Dinda menatap wajah Nadya, dia seolah tak percaya. Seorang Nathan khawatir dengannya? Tidak, itu pasti hanyalah rasa bersalah. Atau bahkan, karena Nathanlah yang melihatnya histeris waktu di ruang ganti itu.
Lagi, Dinda merasa menggigil setiap kali ia mengingat kejadian di ruang ganti sekolahnya. Apalagi, saat mengerikan yang Panji lakukan kepadanya.
Dinda memeluk tubuhnya sendiri yang tiba-tiba terasa dingin, bahkan kini keringat dingin membanjiri tubuhnya.
"Din, elo nggak apa-apa, kan? Mending lo istirahat deh, Din. Jangan mikir macem-macem," kata Nadya yang mulai panik.
Dia membaringkan Dinda, kemudian menyelimuti cewek cantik itu. Tapi, ketika Nadya hendak pergi, tangannya digenggam erat oleh Dinda.
"Nad, temenin gue tidur, ya. Gue takut tidur sendiri," pinta Dinda.
Nadya mengangguk, ia pun mengambil posisi tidur. Merengkuh tubuh Dinda yang sudah tidur dan memunggunginya.
Lagi, Nadya merasa sesak, melihat ada cewek yang begitu trauma seperti ini. Ini adalah kali pertama Nadya menyaksikan secara langsung, dan Nadya benar-benar tak tahu harus berbuat apa.
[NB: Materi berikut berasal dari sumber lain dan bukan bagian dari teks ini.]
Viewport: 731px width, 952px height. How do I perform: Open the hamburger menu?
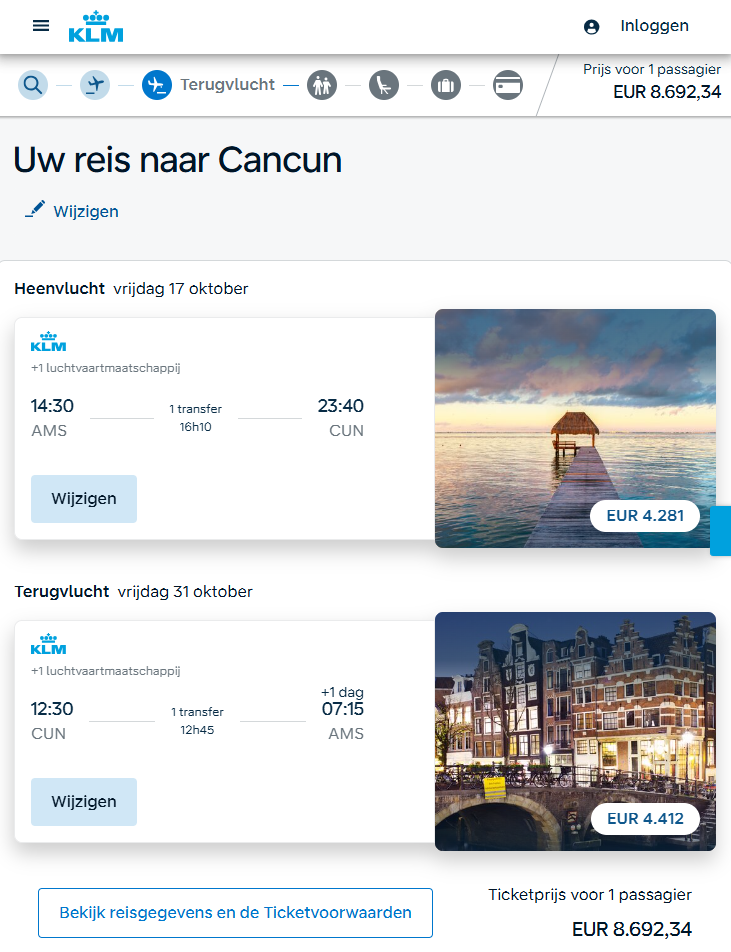pos(41,26)

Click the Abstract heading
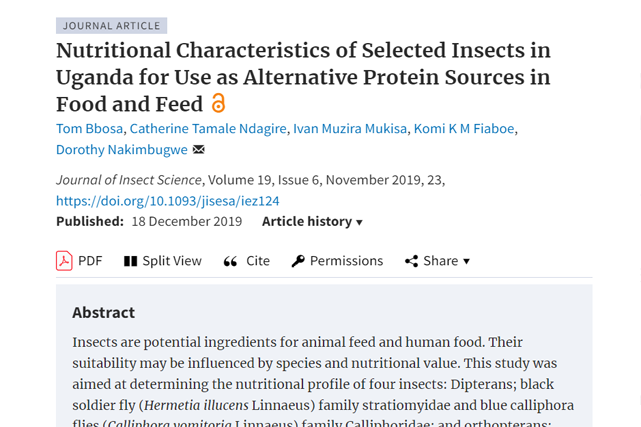pos(103,313)
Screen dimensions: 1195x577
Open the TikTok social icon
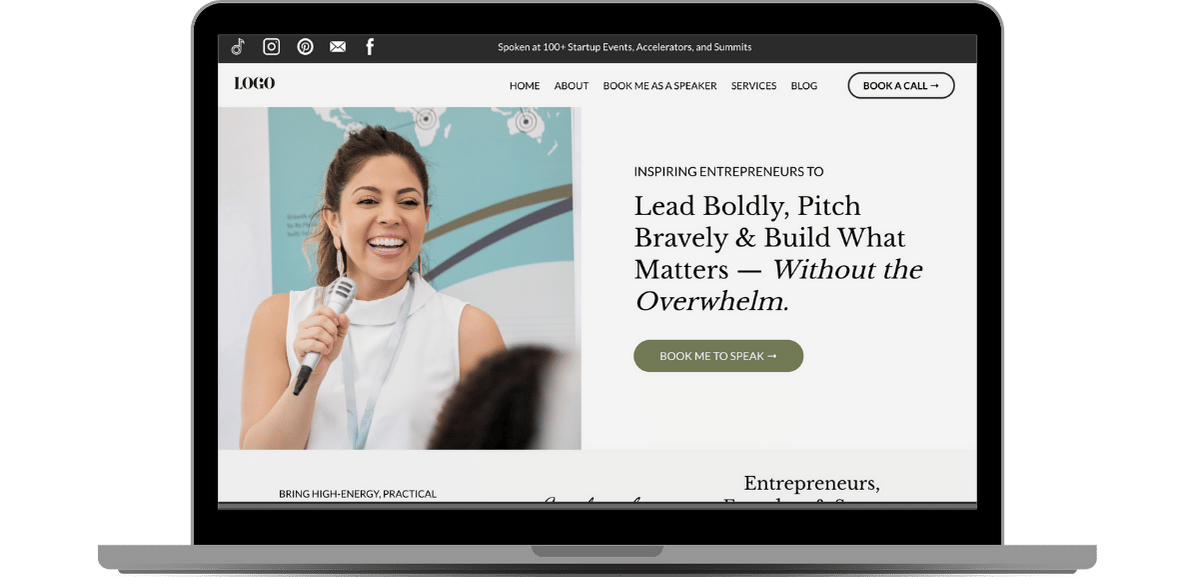coord(238,47)
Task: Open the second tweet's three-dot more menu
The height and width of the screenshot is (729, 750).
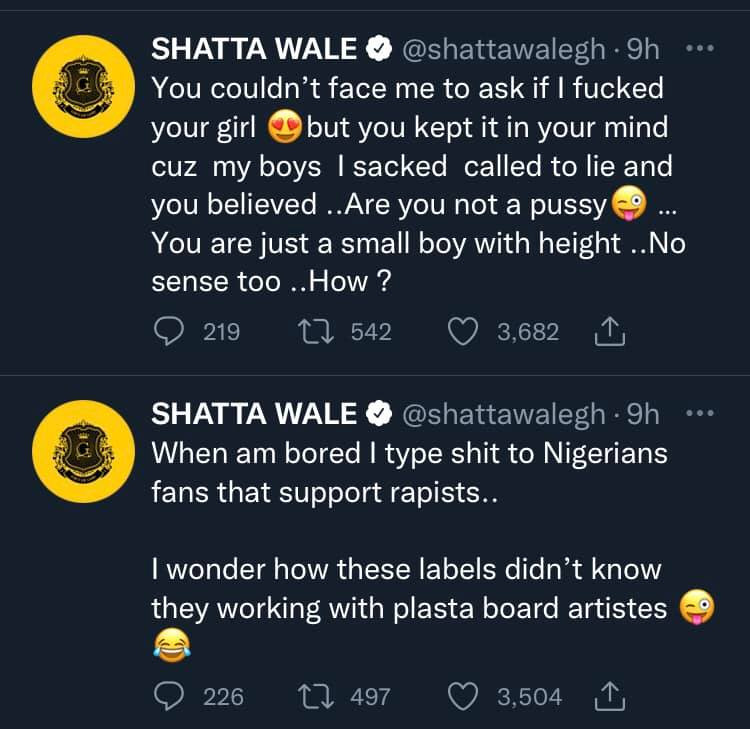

Paginya, Dinda sudah siap untuk kembali ke sekolah. Meski beberapa kali dia terus bertanya kepada Nadya apakah semua akan baik-baik saja? Bahkan, Nadya terus-terusan memberi semangat. Kalau perlu, ia akan ikut masuk di kelas Dinda sampai pelajaran selesai. Dengan secuil harapan itu, yang Nadya yakin jika Dinda lebih tahu dari siapa pun, jika itu semua tak mungkin. Dinda tetap mengangguk, percaya kepada ucapan Nadya yang memang terdengar begitu tulus.
"Dik Dinda, dan Dik Nadya...," kata Mbak Ambar setelah mengetuk pintu kamar Nadya, dan Dinda.
"Ada apa ya, Buk?" tanya Dinda saat membuka pintu kamarnya.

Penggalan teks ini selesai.